▸ What the task asks:
The reply to the records below should contain exactly the lines from the line with "[ကင်ဆာကြောင့် ရင်သားဖြတ်ထုတ်ရသူတွေအတွက် အတွင်းခံ]" through the line with "[Audio] (268, 2405)", and nothing besides.

───

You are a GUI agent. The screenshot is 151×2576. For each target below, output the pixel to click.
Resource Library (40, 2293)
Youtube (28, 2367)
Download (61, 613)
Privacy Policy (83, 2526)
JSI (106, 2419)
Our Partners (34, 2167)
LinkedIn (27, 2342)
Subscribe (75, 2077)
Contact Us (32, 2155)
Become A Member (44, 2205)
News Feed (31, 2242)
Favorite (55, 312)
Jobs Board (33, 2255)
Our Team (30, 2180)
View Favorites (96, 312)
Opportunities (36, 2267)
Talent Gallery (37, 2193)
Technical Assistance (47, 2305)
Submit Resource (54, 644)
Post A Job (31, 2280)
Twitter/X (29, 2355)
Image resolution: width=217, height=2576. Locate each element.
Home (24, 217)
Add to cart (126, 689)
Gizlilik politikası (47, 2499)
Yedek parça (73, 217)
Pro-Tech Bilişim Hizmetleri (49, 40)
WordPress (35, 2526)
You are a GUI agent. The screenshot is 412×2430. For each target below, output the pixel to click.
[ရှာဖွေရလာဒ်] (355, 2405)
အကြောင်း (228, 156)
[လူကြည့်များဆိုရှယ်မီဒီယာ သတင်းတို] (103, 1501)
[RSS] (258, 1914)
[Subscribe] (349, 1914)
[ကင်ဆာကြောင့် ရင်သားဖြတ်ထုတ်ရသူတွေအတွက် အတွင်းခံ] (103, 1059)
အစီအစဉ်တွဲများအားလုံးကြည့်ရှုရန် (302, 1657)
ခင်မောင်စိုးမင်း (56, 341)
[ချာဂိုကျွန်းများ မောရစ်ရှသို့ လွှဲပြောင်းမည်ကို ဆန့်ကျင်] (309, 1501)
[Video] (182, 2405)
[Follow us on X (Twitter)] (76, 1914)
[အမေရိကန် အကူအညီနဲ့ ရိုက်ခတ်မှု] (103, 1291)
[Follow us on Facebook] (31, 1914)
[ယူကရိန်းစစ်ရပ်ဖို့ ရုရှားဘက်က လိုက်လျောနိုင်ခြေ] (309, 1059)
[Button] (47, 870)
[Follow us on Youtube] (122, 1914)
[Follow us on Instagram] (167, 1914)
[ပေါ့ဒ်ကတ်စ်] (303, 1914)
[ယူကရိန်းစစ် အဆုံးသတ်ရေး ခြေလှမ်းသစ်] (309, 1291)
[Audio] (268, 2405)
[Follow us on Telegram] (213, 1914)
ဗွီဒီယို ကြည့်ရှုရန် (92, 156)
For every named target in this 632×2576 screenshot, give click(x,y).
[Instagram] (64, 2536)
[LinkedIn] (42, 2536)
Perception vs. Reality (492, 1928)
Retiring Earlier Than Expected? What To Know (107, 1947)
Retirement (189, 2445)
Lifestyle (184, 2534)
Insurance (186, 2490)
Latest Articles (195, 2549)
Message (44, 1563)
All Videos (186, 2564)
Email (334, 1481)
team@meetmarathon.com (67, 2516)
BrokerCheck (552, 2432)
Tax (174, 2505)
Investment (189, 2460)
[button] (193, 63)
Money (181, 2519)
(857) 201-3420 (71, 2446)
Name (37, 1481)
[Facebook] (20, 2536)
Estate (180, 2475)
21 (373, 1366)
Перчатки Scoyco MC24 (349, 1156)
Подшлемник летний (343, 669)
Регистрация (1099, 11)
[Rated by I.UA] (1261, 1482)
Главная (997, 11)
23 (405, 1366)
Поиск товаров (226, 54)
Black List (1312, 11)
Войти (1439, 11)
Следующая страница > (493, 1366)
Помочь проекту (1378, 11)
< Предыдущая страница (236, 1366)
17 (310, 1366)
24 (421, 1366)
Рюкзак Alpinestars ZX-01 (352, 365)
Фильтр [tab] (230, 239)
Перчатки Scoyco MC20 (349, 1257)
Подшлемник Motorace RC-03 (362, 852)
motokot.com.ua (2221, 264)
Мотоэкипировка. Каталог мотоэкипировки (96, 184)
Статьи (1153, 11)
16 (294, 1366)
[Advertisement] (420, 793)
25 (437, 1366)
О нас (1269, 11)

───

▸ Output of the task:
[ကင်ဆာကြောင့် ရင်သားဖြတ်ထုတ်ရသူတွေအတွက် အတွင်းခံ] (103, 1059)
အစီအစဉ်တွဲများအားလုံးကြည့်ရှုရန် (302, 1657)
ခင်မောင်စိုးမင်း (56, 341)
[ချာဂိုကျွန်းများ မောရစ်ရှသို့ လွှဲပြောင်းမည်ကို ဆန့်ကျင်] (309, 1501)
[Video] (182, 2405)
[Follow us on X (Twitter)] (76, 1914)
[အမေရိကန် အကူအညီနဲ့ ရိုက်ခတ်မှု] (103, 1291)
[Follow us on Facebook] (31, 1914)
[ယူကရိန်းစစ်ရပ်ဖို့ ရုရှားဘက်က လိုက်လျောနိုင်ခြေ] (309, 1059)
[Button] (47, 870)
[Follow us on Youtube] (122, 1914)
[Follow us on Instagram] (167, 1914)
[ပေါ့ဒ်ကတ်စ်] (303, 1914)
[ယူကရိန်းစစ် အဆုံးသတ်ရေး ခြေလှမ်းသစ်] (309, 1291)
[Audio] (268, 2405)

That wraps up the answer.